Standard abbreviations
- ISO 4: Immunotherapy

Indexing
- CODEN: IMMUCO
- ISSN: 1750-743X (print) 1750-7448 (web)
- LCCN: 2009243240
- OCLC no.: 495368971

Links
- Journal homepage;

= Immunotherapy (journal) =

Immunotherapy is a peer-reviewed medical journal covering immunology and more specifically immunotherapy. It was established in 2009 and is published by Future Medicine. The founding editor-in-chief was Duc Hong Le. The current editors-in-chief are Y. Kawakami, F.M. Marincola, K. Tsang and D.C. Wraith.

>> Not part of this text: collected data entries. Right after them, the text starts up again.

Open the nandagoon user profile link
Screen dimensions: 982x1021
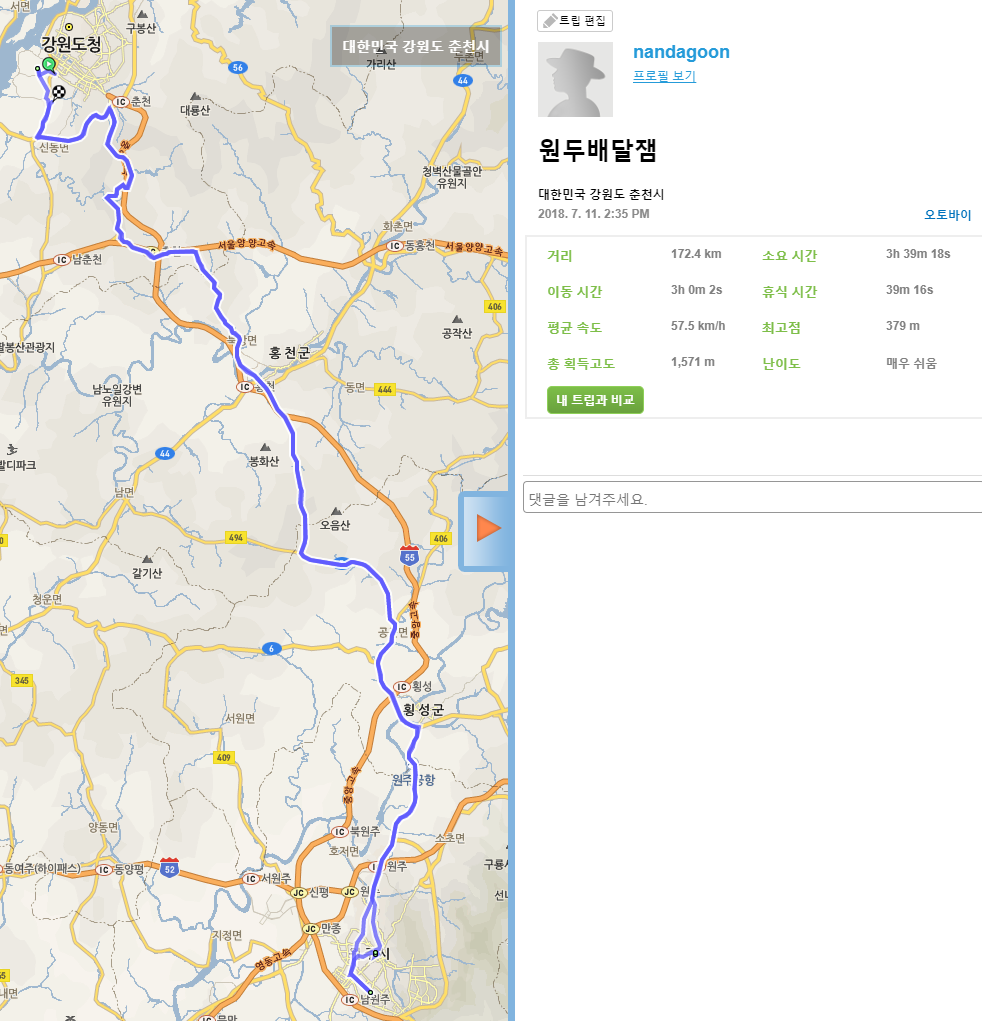click(x=681, y=52)
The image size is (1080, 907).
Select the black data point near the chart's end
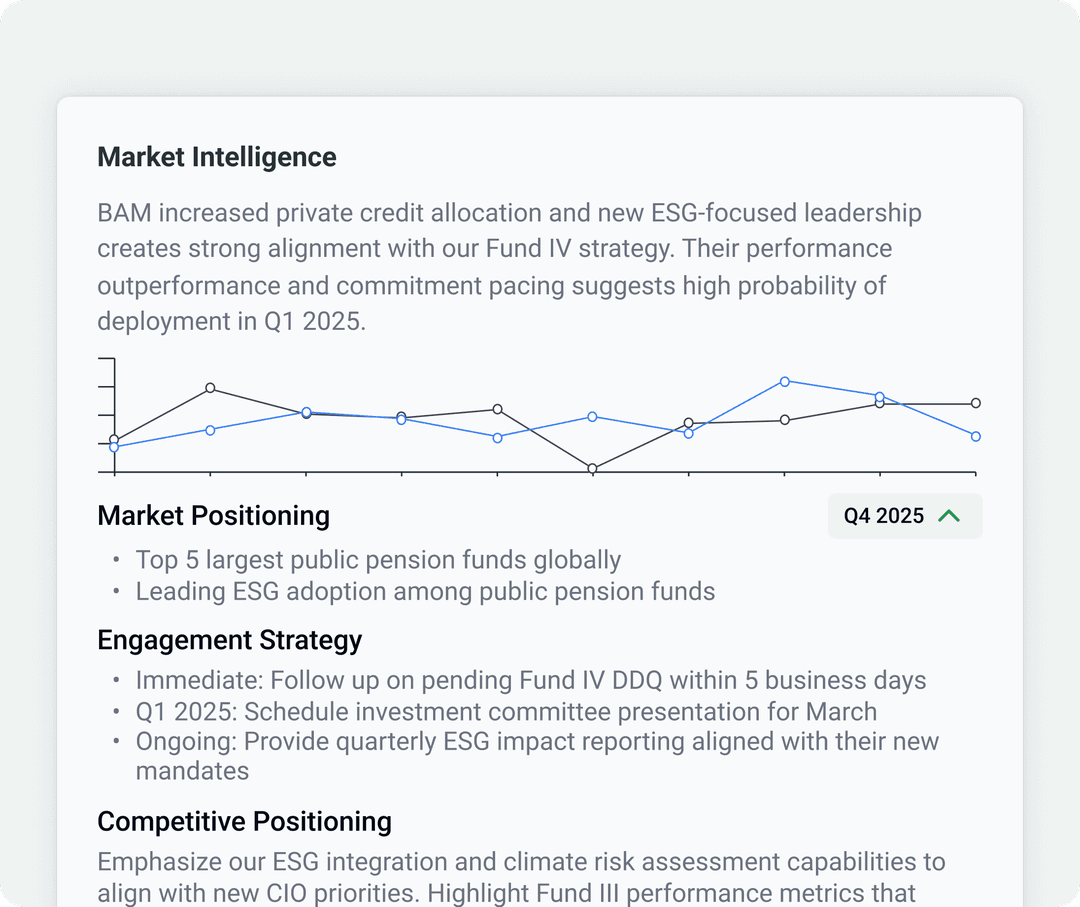(975, 403)
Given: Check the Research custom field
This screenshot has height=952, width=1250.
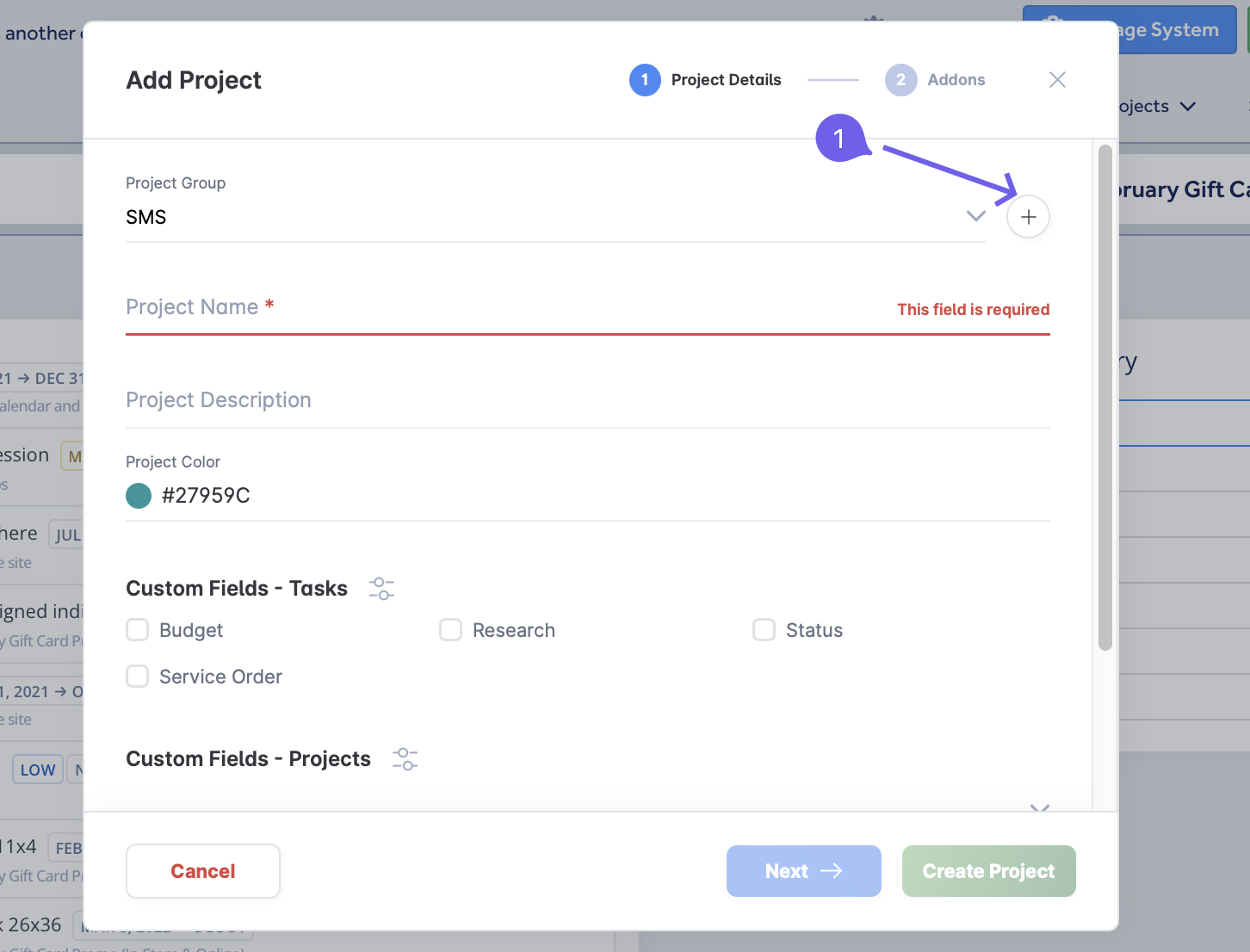Looking at the screenshot, I should [451, 630].
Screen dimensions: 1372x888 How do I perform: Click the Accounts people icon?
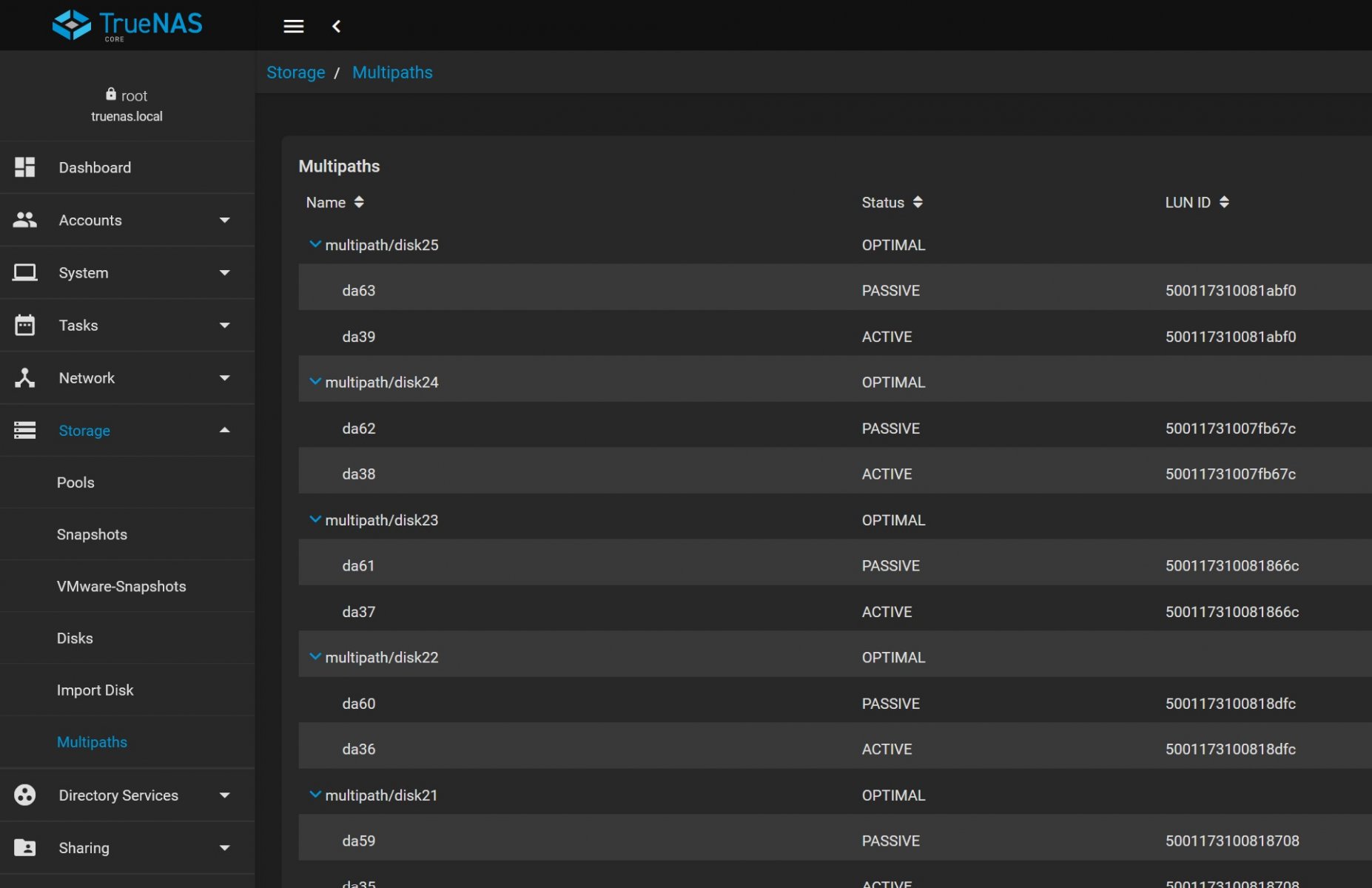(x=24, y=220)
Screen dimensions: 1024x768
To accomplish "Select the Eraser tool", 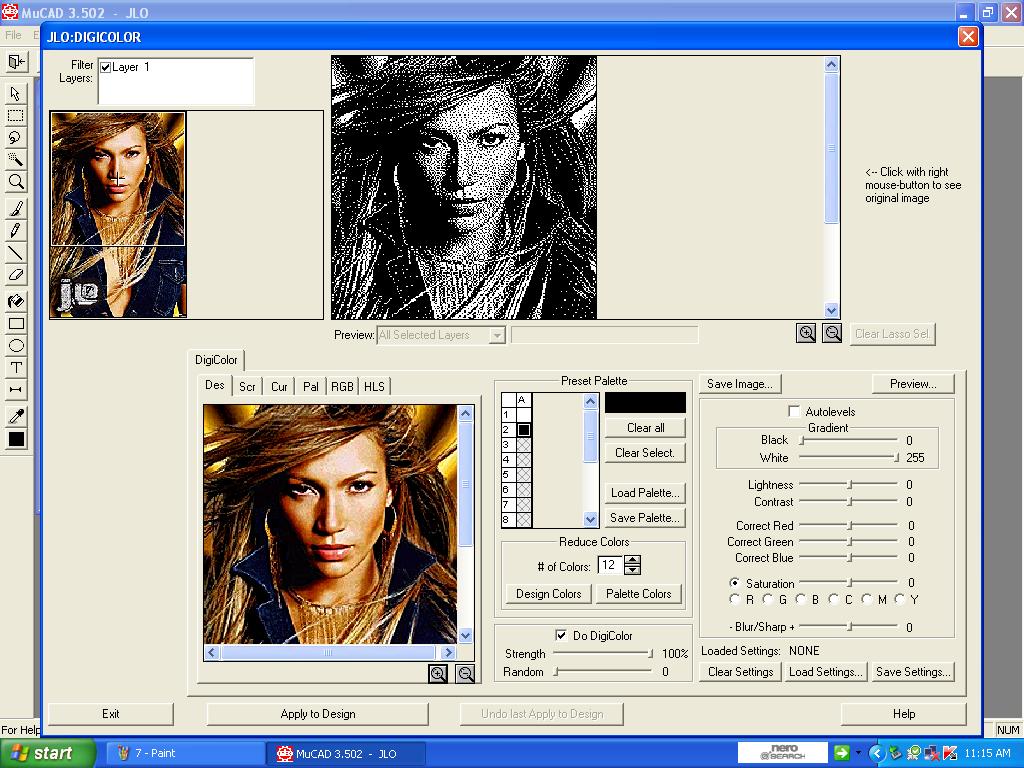I will 14,277.
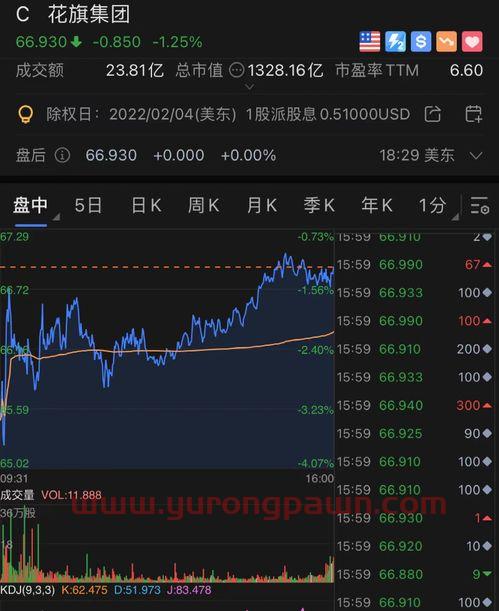Open chart settings icon next to 1分
This screenshot has height=611, width=499.
tap(479, 205)
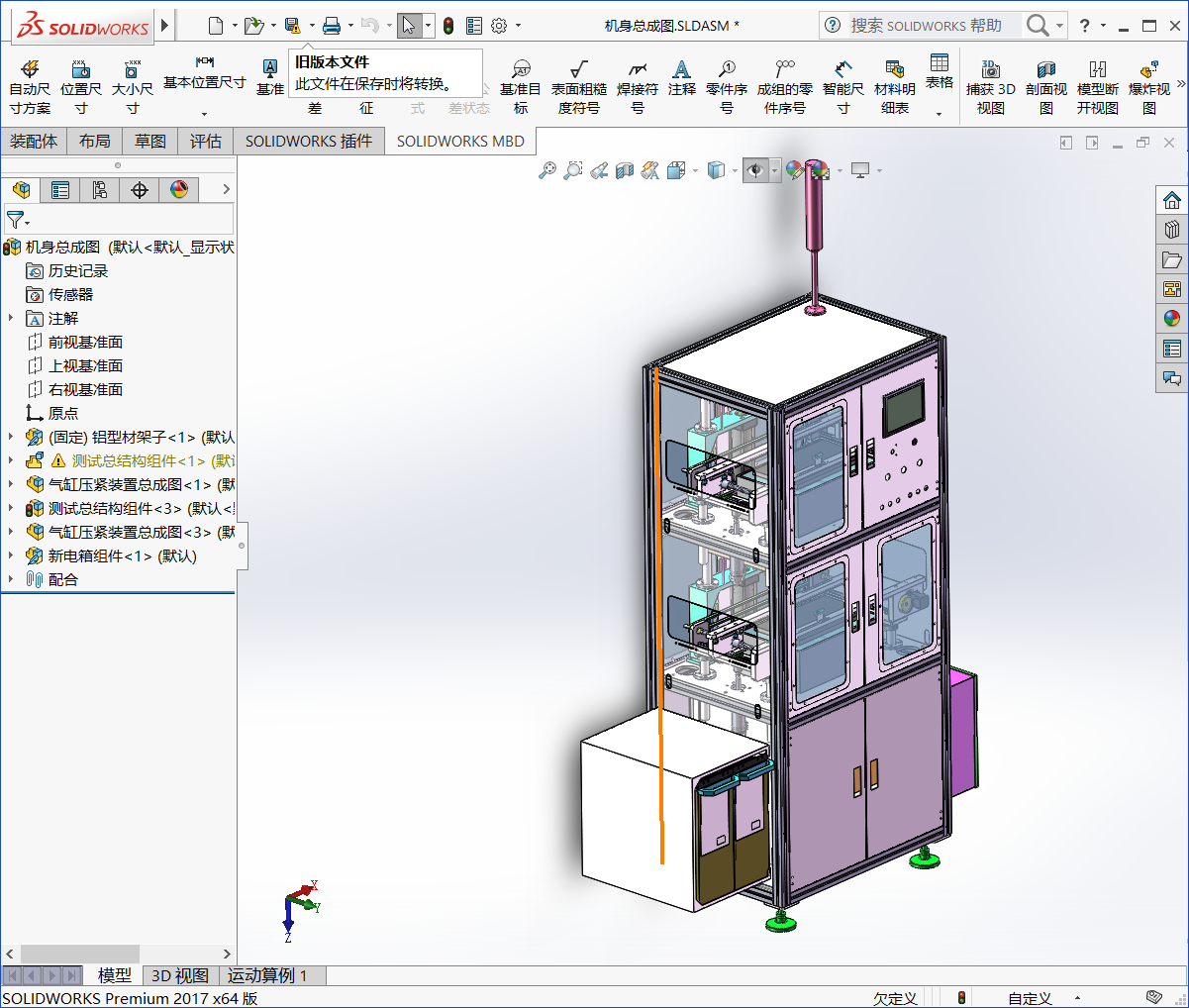Select the Zoom to Fit tool
The height and width of the screenshot is (1008, 1189).
[x=547, y=170]
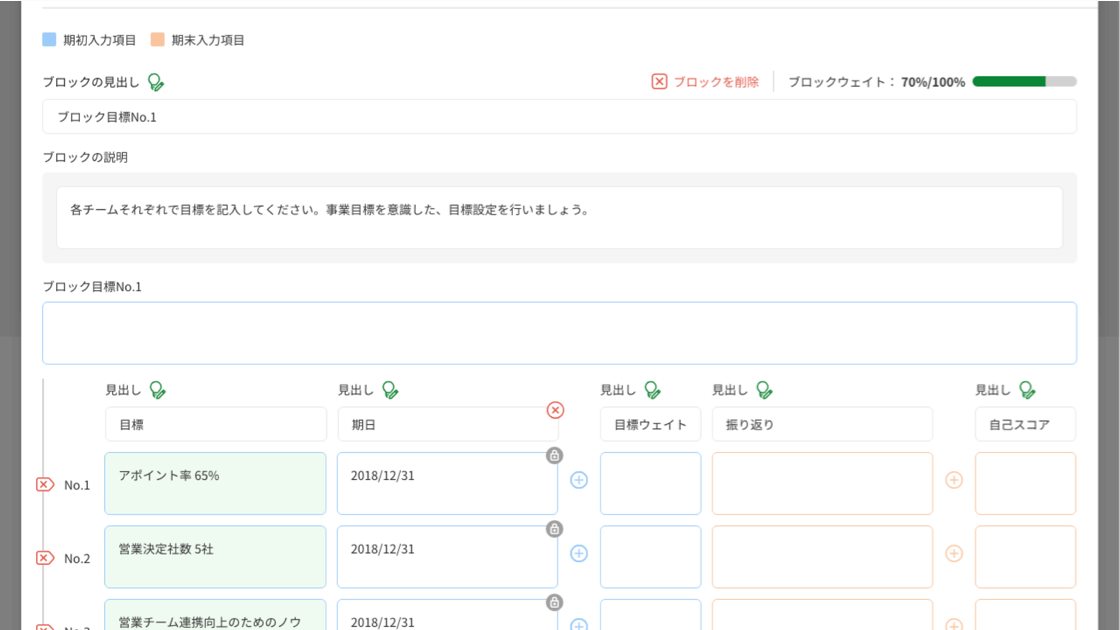This screenshot has height=630, width=1120.
Task: Click the block weight progress bar
Action: pyautogui.click(x=1024, y=82)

== Abstracting and indexing ==
The journal is abstracted and indexed in:

- Biological Abstracts
- BIOSIS Previews
- Chemical Abstracts
- Embase
- Index Medicus/PubMed/MEDLINE
- Science Citation Index Expanded
- Scopus

According to the Journal Citation Reports, the journal has a 2016 impact factor of 2.716, ranking it 90th out of 150 journals in the category "Immunology".